Marketingforce公司对标美国的HubSpot和Salesforce,是中国最大的营销和销售SaaS公司,在收入规模和增速方面拥有优秀的表现,且是唯一实现垂直一体化整合技术架构的公司。Marketingforce开放中台,通过标准化模块组合满足客户定制化需求,并应用了Tforce营销大模型,这是SaaS公司在中国成功的关键。

Marketingforce在营销和销售的垂直领域应用大模型,通过场景的掌握,不断迭代优化模型,已经服务了20多万家企业,覆盖了零售消费、汽车、医药大健康、B2B、金融等各个行业,能够实现AI SaaS应用的融合和贯通。

「AI浪潮刚刚开始,未来潜力巨大」

Marketingforce认为,在AI时代,企业在应用AI拥抱新增长之前,有几个非常值得企业反思的问题。

1.数字化基础与AI浪潮有何关系?

数字化基础较好的企业,对AI浪潮的积极拥抱心态会更高。这些企业在数字化过程中已经获得了收益,并具备了一定的能力迎接AI挑战,视之为机会。相反,数字化滞后的企业会更焦虑。这种现象在不同行业和地区之间也有明显的区别。

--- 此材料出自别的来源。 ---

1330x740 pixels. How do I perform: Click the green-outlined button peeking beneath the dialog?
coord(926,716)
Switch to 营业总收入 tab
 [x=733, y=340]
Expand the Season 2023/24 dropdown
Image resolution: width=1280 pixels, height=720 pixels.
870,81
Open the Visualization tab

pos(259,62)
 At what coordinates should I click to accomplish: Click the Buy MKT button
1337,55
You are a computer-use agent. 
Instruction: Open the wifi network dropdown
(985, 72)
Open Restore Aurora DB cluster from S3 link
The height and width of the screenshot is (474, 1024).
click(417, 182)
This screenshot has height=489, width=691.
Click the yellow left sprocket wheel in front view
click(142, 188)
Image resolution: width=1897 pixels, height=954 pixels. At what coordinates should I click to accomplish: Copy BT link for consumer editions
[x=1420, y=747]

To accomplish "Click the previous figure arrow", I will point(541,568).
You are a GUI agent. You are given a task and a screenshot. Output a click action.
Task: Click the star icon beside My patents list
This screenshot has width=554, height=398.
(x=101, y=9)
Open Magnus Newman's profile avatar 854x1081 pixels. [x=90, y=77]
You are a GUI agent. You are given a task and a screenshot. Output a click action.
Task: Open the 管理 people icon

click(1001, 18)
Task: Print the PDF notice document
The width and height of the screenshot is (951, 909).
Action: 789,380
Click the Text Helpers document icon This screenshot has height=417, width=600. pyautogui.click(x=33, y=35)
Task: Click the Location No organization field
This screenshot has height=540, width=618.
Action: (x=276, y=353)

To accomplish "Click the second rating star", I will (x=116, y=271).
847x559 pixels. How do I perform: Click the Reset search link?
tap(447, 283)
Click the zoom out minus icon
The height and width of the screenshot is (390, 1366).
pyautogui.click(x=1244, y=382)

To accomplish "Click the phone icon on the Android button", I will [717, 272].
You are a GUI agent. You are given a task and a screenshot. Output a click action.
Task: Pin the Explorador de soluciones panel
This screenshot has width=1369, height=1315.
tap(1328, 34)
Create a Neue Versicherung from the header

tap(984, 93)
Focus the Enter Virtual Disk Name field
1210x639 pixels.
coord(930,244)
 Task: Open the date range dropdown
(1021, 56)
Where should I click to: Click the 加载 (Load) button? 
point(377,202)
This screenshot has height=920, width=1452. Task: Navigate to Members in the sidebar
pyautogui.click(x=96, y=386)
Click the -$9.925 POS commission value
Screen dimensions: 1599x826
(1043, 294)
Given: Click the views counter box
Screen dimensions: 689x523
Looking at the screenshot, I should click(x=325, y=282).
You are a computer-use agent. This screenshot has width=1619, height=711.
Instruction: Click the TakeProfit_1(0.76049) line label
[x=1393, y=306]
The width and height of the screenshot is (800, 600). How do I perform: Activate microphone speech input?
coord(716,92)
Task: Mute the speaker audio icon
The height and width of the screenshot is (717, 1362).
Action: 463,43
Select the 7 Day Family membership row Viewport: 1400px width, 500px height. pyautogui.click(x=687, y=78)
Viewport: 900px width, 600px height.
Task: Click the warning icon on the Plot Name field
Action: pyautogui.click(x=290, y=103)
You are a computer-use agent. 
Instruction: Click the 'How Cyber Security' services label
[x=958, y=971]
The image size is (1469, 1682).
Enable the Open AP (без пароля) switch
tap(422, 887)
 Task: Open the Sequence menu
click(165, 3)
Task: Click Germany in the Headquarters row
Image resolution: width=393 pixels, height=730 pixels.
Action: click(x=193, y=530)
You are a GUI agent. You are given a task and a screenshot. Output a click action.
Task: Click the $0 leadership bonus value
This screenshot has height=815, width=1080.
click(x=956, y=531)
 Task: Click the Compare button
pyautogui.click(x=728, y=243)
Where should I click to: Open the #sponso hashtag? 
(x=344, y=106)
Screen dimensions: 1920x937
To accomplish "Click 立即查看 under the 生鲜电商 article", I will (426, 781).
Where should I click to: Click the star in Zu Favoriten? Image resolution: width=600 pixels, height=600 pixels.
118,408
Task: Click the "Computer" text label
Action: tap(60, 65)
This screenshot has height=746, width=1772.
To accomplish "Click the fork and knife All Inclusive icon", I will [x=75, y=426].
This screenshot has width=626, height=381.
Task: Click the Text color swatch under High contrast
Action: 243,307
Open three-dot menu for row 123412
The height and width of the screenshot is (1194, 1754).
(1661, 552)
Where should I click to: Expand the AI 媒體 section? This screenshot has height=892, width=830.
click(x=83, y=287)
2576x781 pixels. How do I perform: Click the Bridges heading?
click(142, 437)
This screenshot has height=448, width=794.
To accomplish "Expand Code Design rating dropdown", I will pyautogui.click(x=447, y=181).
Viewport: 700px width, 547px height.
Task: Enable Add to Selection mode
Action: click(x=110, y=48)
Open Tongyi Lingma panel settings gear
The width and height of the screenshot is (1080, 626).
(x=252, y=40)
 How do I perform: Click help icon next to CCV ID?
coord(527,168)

在中国的实际情况是,如果在一线城市举办活动,我们会谈论AI转型。而在西部地区,则更多谈论数字化转型。对于一些相对落后的地区,甚至还处在信息化转型阶段。

2.大模型的构建是否必要?

大模型的运作需要巨大的算力成本,这是一个非常烧钱的过程。从云计算的成本来看,运行大模型的费用是天文数字。当前国内外的大模型出现了降价现象,背后反映了供求关系的变化。没有找到大规模的应用场景,供给过剩导致价格下降。这也表明,技术能否真正落地应用,对行业和企业来说是巨大的挑战。如果无法实现商业价值,技术泡沫将不可避免地破裂。

Marketingforce的策略是通过中台实现垂直领域的应用价值,集中资源在实际应用上,避免了高昂的算力成本,这是一条可持续发展的路径。

3.应用AI应该做到什么程度?

在过去一年,我们观察了很多国内企业,发现它们对生成式AI的接受度可以分为三类:

第一类:全面转型型(All-in AI)全力投入,从招人、培训到选拔,全面应用AI,尽可能用AI优化各个业务环节。

第二类:局部探索型在各业务部门内自主探索AI应用,重点放在效率提升和生产力提高,局部应用。

第三类:观望型自发使用,没有形成系统性的规划和资源配置,很可能错失企业的发展机会。

AI浪潮的第一波应用主要集中在营销领域,许多企业积极投入并希望通过AI获得竞争优势。企业需要根据自身情况,选择合适的策略,才能在这波AI浪潮中获得成功。

Marketingforce将在AI赋能企业营销增长中提供更优质的产品和服务,激励更多企业在各自领域积极探索和应用AI技术,助力企业在数智化的道路上不断前行。